Program helps students find summer jobs

With the May long weekend nearly upon us, it’s safe to say summer is just around the corner.
For some, that time will come sooner than for it does for others.
I’m talking about our students who, after a long winter of studying and working towards their future careers, are looking to recharge their batteries, gain some valuable career experience, and earn some money to help pay for their increasingly expensive studies.
The good news is that help is on the way for them.
As I’m sure you know, the job market is very tight and there are precious few opportunities for our students to find decent work.
For those who chose to stay close to home to study at local institutions like Lakehead University or Confederation College, there are very few options to work in the same field in which they are studying.
The poor job market in Northwestern Ontario also means students who are pursuing their education elsewhere have a strong incentive to stay in those communities and away from home during the summer months.

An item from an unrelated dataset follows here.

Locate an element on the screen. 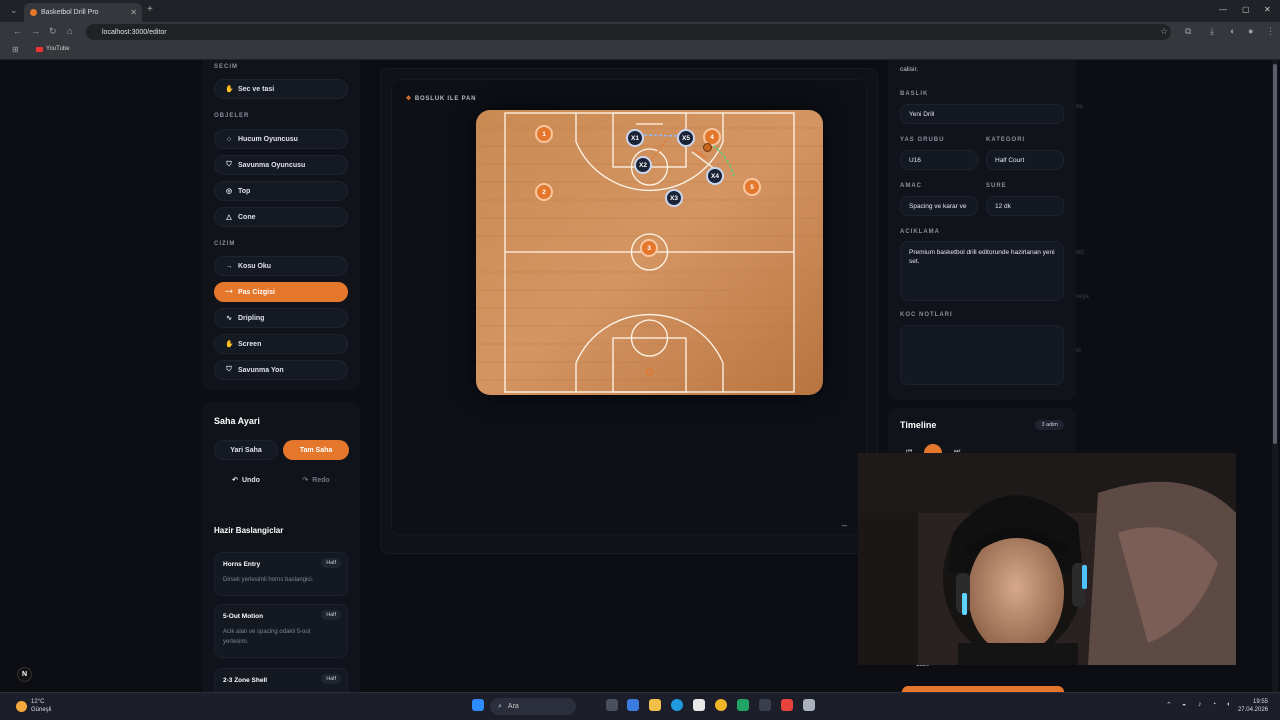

This situation is clearly not good for students, their families, and the economic development of the region. But thankfully, the Canada Summer Jobs Program again will be investing locally to create new work opportunities for students from our region.
There’s no question the key to the future economic development of our region is to retain our best and brightest youth, and to give them the chance to study, work, and reach for their dreams here at home.
As such, I was happy to recently announce this year’s Canada Summer Jobs allotment of more than $279,000 for the riding of Thunder Bay-Rainy River.
For those who are unfamiliar with the program, Canada Summer Jobs is a long-standing federal government program that funds the creation of summer jobs with community groups, small businesses, organizations, and municipalities for full-time students aged 15-30.
With this year’s funding for the riding of Thunder Bay-Rainy River, more than 100 jobs will be created in 60 different projects across our riding.
Many projects in large communities like Thunder Bay, Atikokan, Fort Frances, and Rainy River will receive funding, but several new jobs also will be created and in smaller communities like Emo, Stratton, Morson, Barwick, Upsala, Neebing, Oliver-Paipoonge, and Kakabeka Falls, among others.
Students in these communities will have the chance to earn money and gain experience working in a number of sectors of the local economy, including front-line health care, tourism, recreation, and local government and the public service.
I’m quite happy to see so many communities, large and small, will receive funding and have the chance to give their youth the opportunity to stay or return home, gain professional experience, and earn money to help further their studies.
I want to thank the staff of Service Canada for all their hard work and care in administering this program. Thanks to their work, more than 100 students in Thunder Bay-Rainy River will have a chance to further their studies and gain real life work experience that they may not have otherwise had.
I wish all students a great summer, and next year I look forward to helping create more opportunities for more students across Northwestern Ontario.